Can You Separate Reality from Video Games?

I can. But maybe that’s because I’m a normal human. I don’t understand these people who think that because they play video games, they can go on killing sprees, stealing their parents’ car and running it into a convenience store. Even Helen Keller wasn’t that dumb. 

For all of those “concerned parents” (read: cunts) who think that violent video games turn is all into mindless blood-thirsty killers, take a look at yourself. Yeah, when you were little Indiana Jones movies made you want to go on adventures but this is different. Chances are, if you’ve raised your kid in a normal household they can tell that a video game is just that. They can put down the controller and be back in real life a second later. Yeah, they might act out fantasies or things they saw in the game with their action figures but fuck, let the kid’s imagination wander. Just because he’s being creative doesn’t mean that he’s going to kill his grandparents, stuff them in the trunk of a car and drive it off of a dock. Give your kids some credit and give yourself some god damned credit for raising them right. (That’s assuming you did. And you probably didn’t but that’s neither here nor there.)

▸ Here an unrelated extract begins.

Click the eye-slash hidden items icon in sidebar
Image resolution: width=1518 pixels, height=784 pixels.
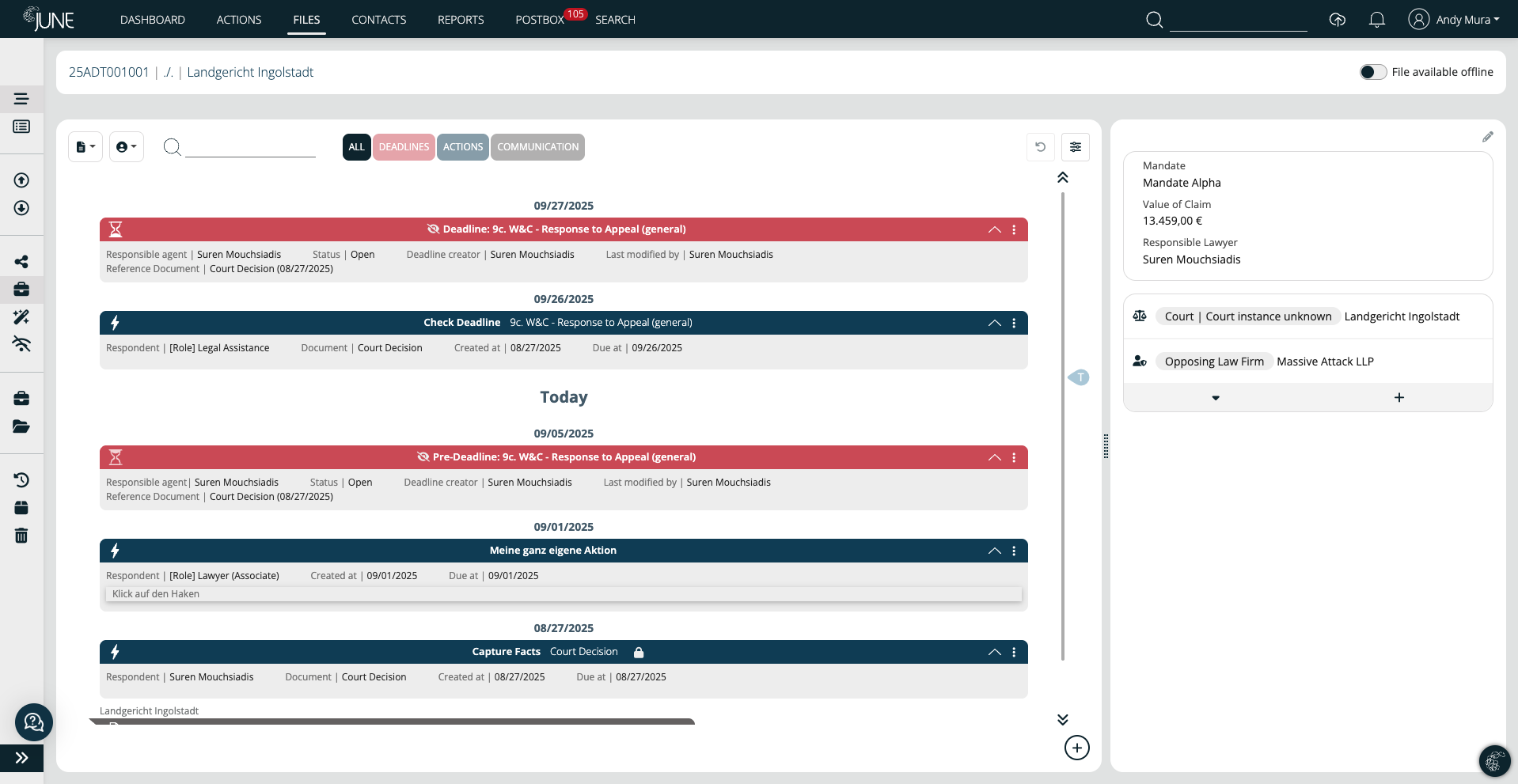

If someone tells me that I shouldn’t play Grand Theft Auto because it’s going to turn me into a violent person who thinks it’s acceptable to carjack old women and beat up black people on the street, I’ll tell them this: If you make that argument then you have to also make the argument that playing Madden will make me more athletic, that playing Guitar Hero will make me better at guitar. I’ve played Madden and my catching never got better out on the fields with my friends. I played Guitar Hero but that didn’t replace guitar lessons. Yeah my fingers got faster but I didn’t sell out Madison Square Garden 3 weeks later to serenade thousands of lovely ladies with my songs. Grand Theft Auto doesn’t make you violent. Bad, dumb parenting does.

But hey, if the other side is true, if video games really do influence us more than we think, if there’s some kind of apocalyptic alien invasion, don’t bother calling the army. We’ll be on top of it.